A promotora Vera Aparecida Vieira, da 28ª Promotoria da Infância e Juventude de Campo Grande, disse que a notificação encaminhada ao garoto e seus pais é um "procedimento administrativo" que foi "abordado de forma distorcida" pela imprensa.

"A notificação é para uma oitiva. A criança deve comparecer na presença dos pais. [...] Não vejo necessidade de tanto alarme, principalmente porque o caso corre em segredo de Justiça", disse, em nota enviada à imprensa.

Segundo ela, o ECA prevê "medidas de proteção" para crianças que tenham cometido "atos infracionais".

"Quando uma criança pratica tal ato, são aplicadas as medidas de proteção necessárias, razão pela qual foi expedida uma notificação, onde consta o nome da criança e de seus responsáveis."

Na nota, a promotora citou que, "em caso de comprovação da prática infracional" por crianças, o ECA prevê aplicação de medidas de proteção que podem incluir "requisição de tratamento médico, psicológico ou psiquiátrico, em regime hospitalar ou ambulatorial" e "inclusão em programa comunitário ou oficial de auxílio à família".

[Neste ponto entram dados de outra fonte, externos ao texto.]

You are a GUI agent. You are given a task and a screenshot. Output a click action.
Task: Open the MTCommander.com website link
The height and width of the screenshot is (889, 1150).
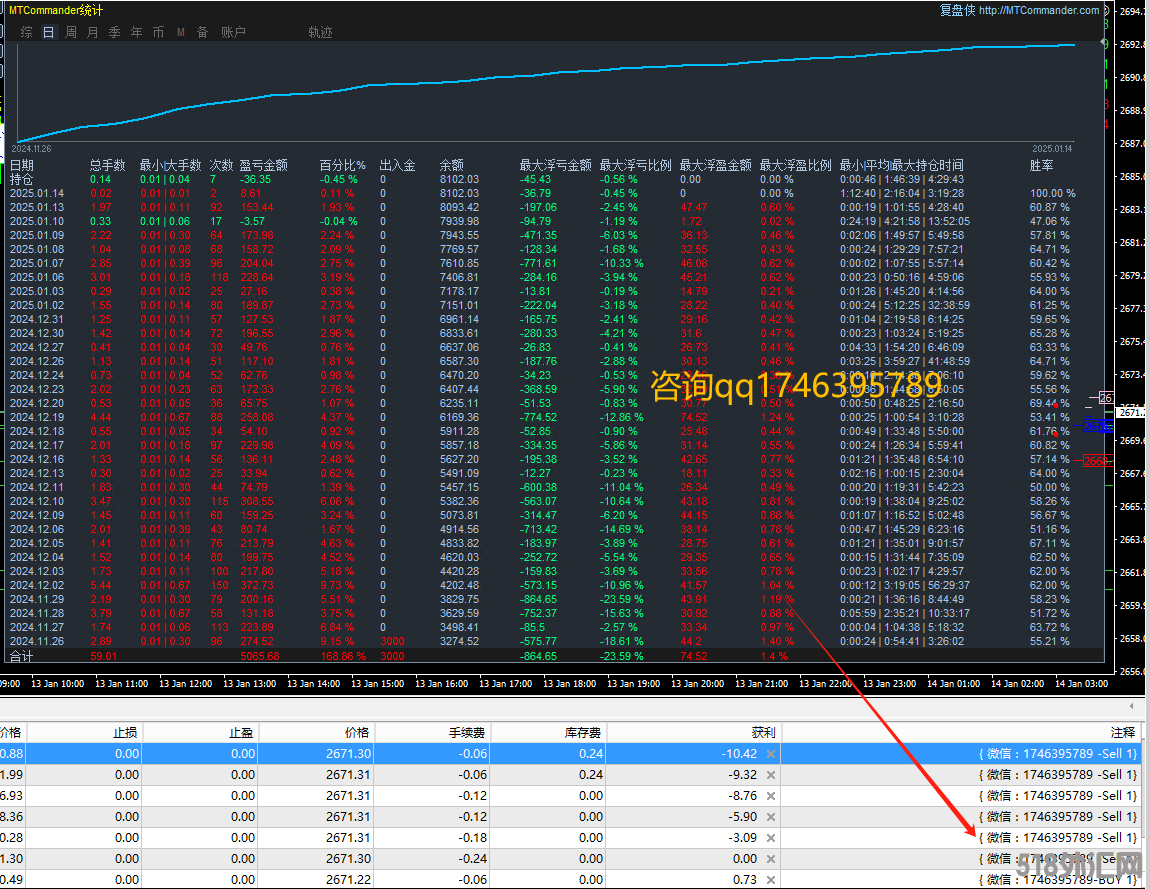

Expedida antes da audiência, à qual a criança e seus pais compareceram, a nota traz a advertência de que "caso não haja o comparecimento dos responsáveis, [o episódio] será enquadrado no artigo 330 do Código Penal, crime de desobediência".

Procurada, a assessoria de imprensa do Ministério Público disse que não seria feito nenhum novo pronunciamento, além da nota.